Minimizando a transmissão
A primeira área de atuação para prevenir a disseminação do vírus consiste no isolamento de casos confirmados, como já esclarecido neste documento diversas vezes;
O Rastreamento dos contatos que os casos confirmados fizeram para que se possa orientar estas pessoas ao auto isolamento é também essencial. Para controlar a disseminação dos casos é fundamental uma gestão destes contatos e, por isso, deve haver equipes empenhadas exclusivamente nesta função;
Recomendações públicas sobre a lavagem das mãos e outros métodos que evitam a disseminação do vírus são um dos meios mais efetivos de prevenção;
O controle de fronteiras é também essencial para evitar novos focos de disseminação.
Recursos e insumos
Todos os profissionais da saúde devem ter amplo acesso aos equipamentos de proteção pessoal. De nada adianta conter a disseminação do vírus fora dos hospitais se os médicos tornarem-se vetores de transmissão;
A antecipação do uso de insumos para que sejam feitos estoques dos materiais essenciais é primordial. Uma logística de abastecimento para que não faltem recursos e insumos para tratar dos doentes também;
O monitoramento do uso de recursos e da capacidade instalada deve ser feita diariamente para que faltas de materiais sejam evitadas;
Todos os profissionais da saúde devem ficar em estado de prontidão e comparecer a seus postos assim que chamados;
Profissionais que fazem parte dos grupos de risco devem atender online;
As atividades essenciais do sistema de saúde que independem do vírus não devem parar sobre qualquer circunstância (pronto socorro, atendimentos de urgência, entre outros).

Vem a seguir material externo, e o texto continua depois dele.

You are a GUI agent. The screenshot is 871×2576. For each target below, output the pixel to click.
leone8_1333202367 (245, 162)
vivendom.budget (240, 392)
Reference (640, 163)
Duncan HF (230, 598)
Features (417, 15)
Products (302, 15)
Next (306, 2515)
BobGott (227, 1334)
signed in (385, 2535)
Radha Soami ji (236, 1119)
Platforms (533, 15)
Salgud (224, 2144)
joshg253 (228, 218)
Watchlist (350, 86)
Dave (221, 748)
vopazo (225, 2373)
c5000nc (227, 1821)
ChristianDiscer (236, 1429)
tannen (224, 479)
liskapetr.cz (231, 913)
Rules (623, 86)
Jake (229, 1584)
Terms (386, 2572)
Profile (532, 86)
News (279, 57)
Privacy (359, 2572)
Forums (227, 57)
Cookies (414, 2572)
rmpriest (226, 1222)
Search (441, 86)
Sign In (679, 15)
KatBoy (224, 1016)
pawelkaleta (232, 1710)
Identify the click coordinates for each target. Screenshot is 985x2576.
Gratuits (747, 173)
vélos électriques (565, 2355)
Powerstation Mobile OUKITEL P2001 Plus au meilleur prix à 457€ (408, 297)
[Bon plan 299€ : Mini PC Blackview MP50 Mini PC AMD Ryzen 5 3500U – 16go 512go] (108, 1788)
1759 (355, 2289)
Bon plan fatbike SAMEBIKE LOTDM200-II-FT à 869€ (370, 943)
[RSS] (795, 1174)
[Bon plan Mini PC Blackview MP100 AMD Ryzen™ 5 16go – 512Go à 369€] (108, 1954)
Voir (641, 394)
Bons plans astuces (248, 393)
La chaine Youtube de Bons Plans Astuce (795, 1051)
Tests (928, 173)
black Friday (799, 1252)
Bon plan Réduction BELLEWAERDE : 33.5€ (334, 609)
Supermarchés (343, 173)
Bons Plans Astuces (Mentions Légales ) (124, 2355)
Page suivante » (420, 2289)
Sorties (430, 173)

Cuidados clínicos e gestão hospitalar
Gestão de casos e contatos;
Encorajamento ao isolamento voluntario em casos suspeitos;
Planejamento estratégico para idosos e cuidadores uma vez que eles são, em grande parte, o grupo de risco;
Reestruturação interna dos hospitais visando disponibilizar a maior quantidade de médicos disponível sem deixar de executar as tarefas essenciais;
Desenvolvimento de estratégias internas de atendimento;
Auxilio nas investigações de casos suspeitos;
Criação de equipes de rastreio de contatos;
Orientação dos médicos e enfermeiras sobre a lavagem das mãos e outras medidas essenciais que auxiliam na prevenção da transmissão.
Monitoramento
Analise dos casos confirmados visando projetar a necessidade de insumos em cada região/foco;
Desenvolver classificações necessárias para os diferentes casos;
Confirmar se os grupos de risco no Brasil estão se alinhando com os grupos de risco de outros países;
Análise dos casos internacionais e identificação de padrões que podem ser úteis para decisões estratégicas de alocação de recursos, entre outras;
Disponibilizar dados estatísticos para que as universidades possam conduzir suas próprias pesquisas;
Monitorar a sustentabilidade do próprio sistema para que este não prejudique o andamento das operações essenciais.
Laboratórios e pesquisa
Isolar o vírus;
Desenvolver métodos para teste em massa com baixo custo;
Caracterização e sequenciamento genético para entender sua evolução e permitir estudos diversos;
Equipe de pesquisa e desenvolvimento para tratamento e vacina.
Comunicação
Fornecer recomendações de saúde pública para a população geral;
Fornecer recomendações para pessoas em estado clínico;
Compartilhar informações sobre o estado de disseminação da doença e os riscos associados a isto;
Educar e auxiliar o grupo de risco sobre sua responsabilidade e risco;
Fornecer informações exigidas pela organização mundial da saúde.
Controle de fronteiras
Implementar um extensivo controle de fronteiras com um processo de triagem de sintomas;
Orientar todos funcionários da fronteira sobre possíveis risco de contagio.
Governança pública
Gestão e alocação adequada de recursos;
Implementação de leis provisórias para permitir o combate mais efetivo;
Adequação aos requisitos da OMS;
Adequação aos requisitos do FMI;
Coordenação de um time de resposta internacional (se possível).